#### TASK STATEMENT:
In the items starting at the line that contains "This screenshot has height=723, width=1306." and ending at the line that contains "tap(1198, 249)", change "carousel" to "slider" and reproduce only those lines, leaving the rest unchanged and omitting the pictures.

Data records:
####################

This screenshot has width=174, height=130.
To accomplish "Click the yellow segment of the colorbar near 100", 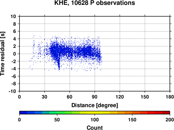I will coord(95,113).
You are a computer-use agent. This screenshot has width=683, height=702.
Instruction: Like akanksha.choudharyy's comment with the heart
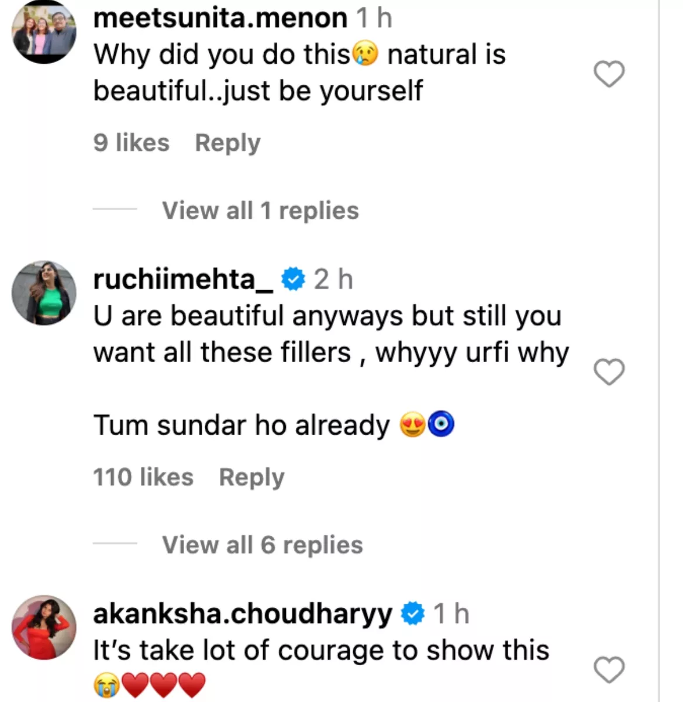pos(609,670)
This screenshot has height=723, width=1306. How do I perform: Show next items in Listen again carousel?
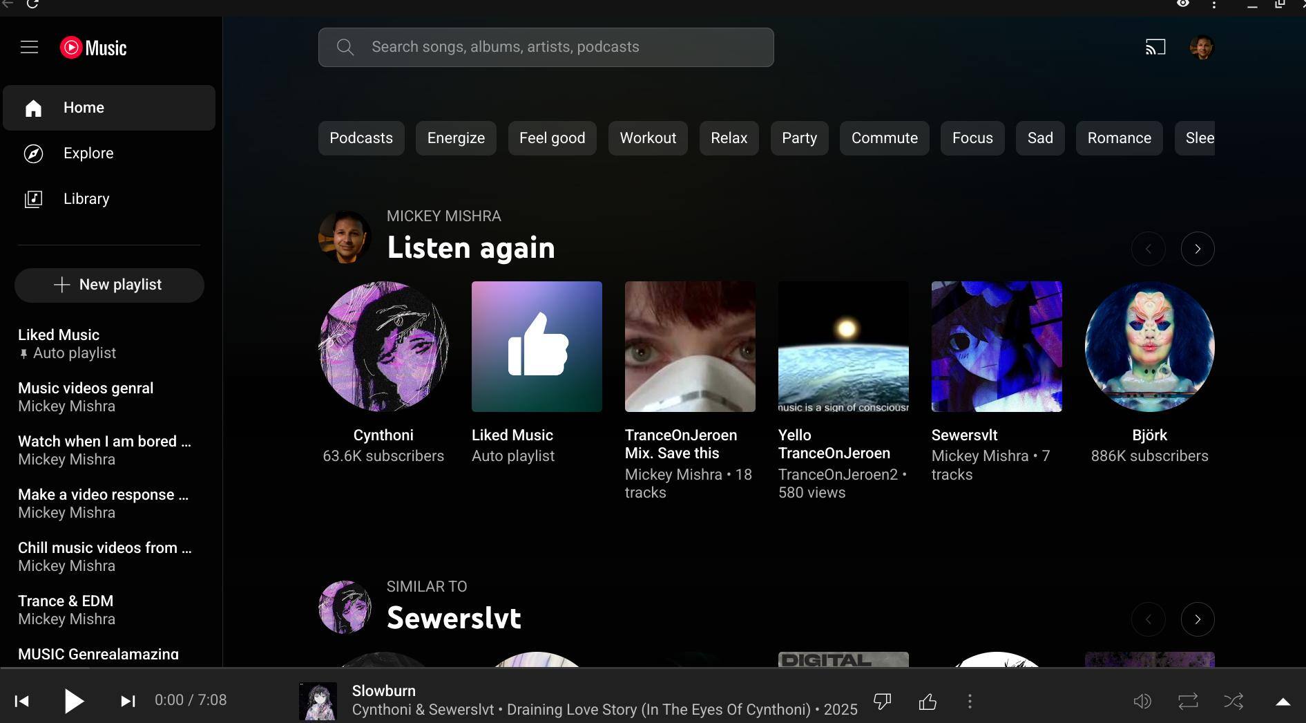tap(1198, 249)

####################

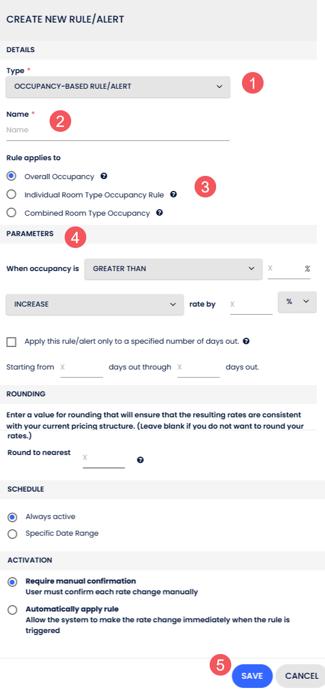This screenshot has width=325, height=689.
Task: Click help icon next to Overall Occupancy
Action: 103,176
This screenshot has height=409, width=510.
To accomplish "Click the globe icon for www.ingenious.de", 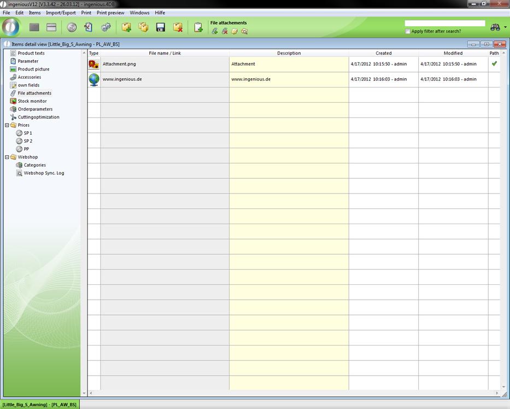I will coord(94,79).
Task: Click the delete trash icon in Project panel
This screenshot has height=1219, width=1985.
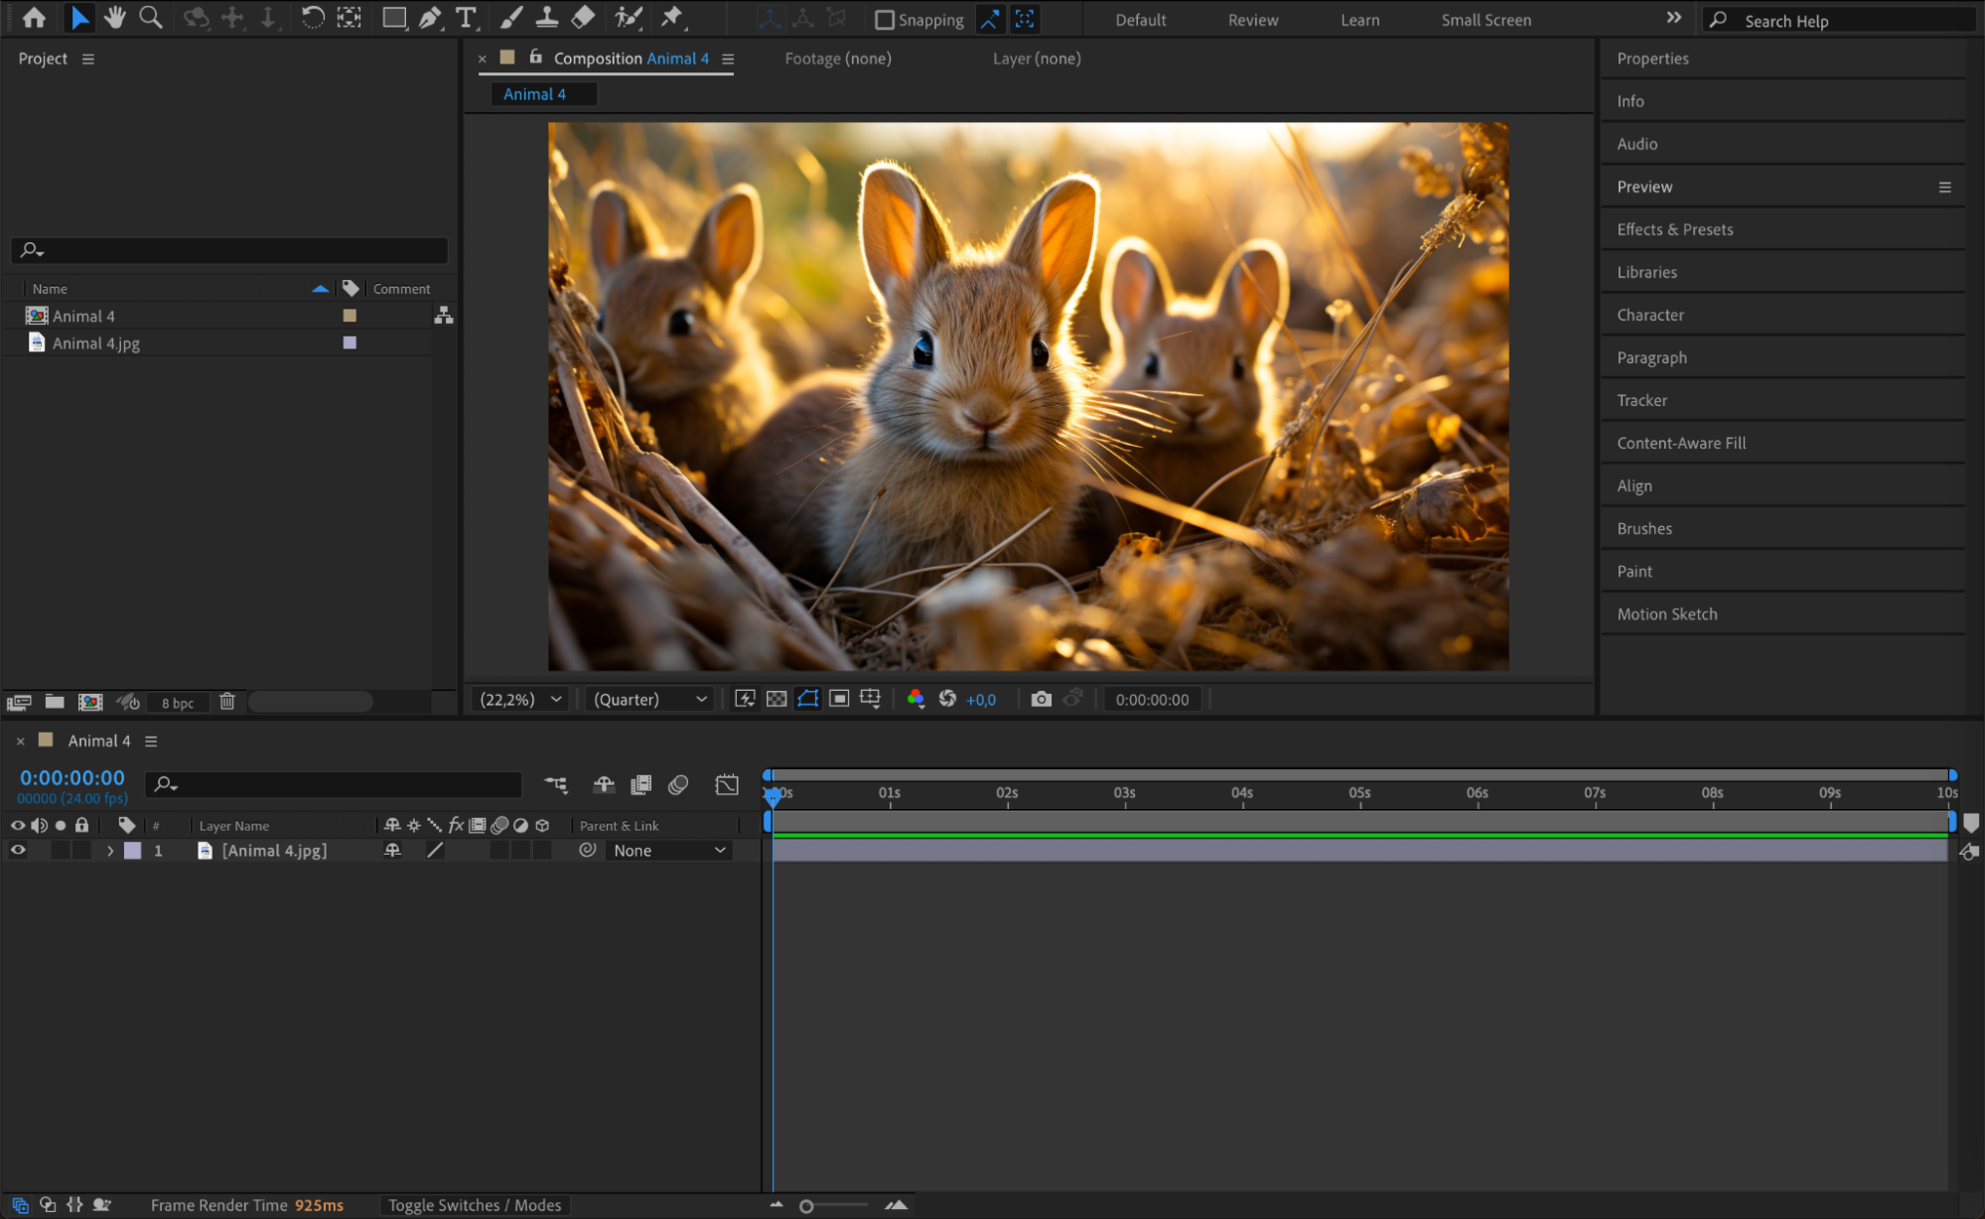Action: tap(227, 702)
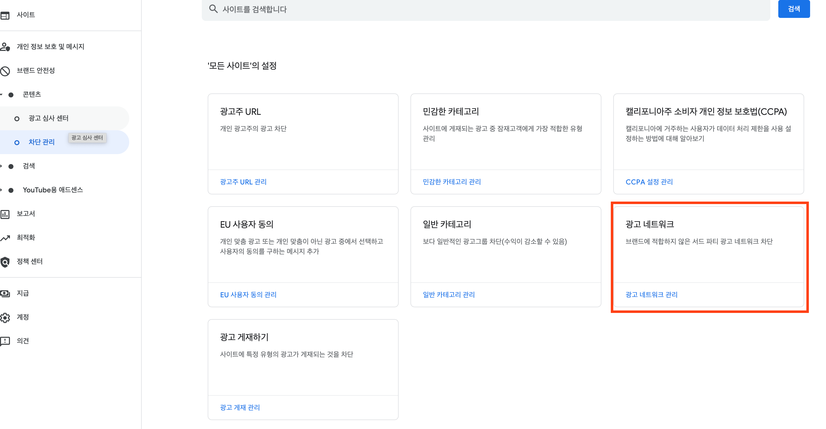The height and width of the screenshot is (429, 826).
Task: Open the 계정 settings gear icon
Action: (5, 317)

####################

#### FULL ANSWER:
This screenshot has height=723, width=1306. How do I perform: Show next items in Listen again slider?
tap(1198, 249)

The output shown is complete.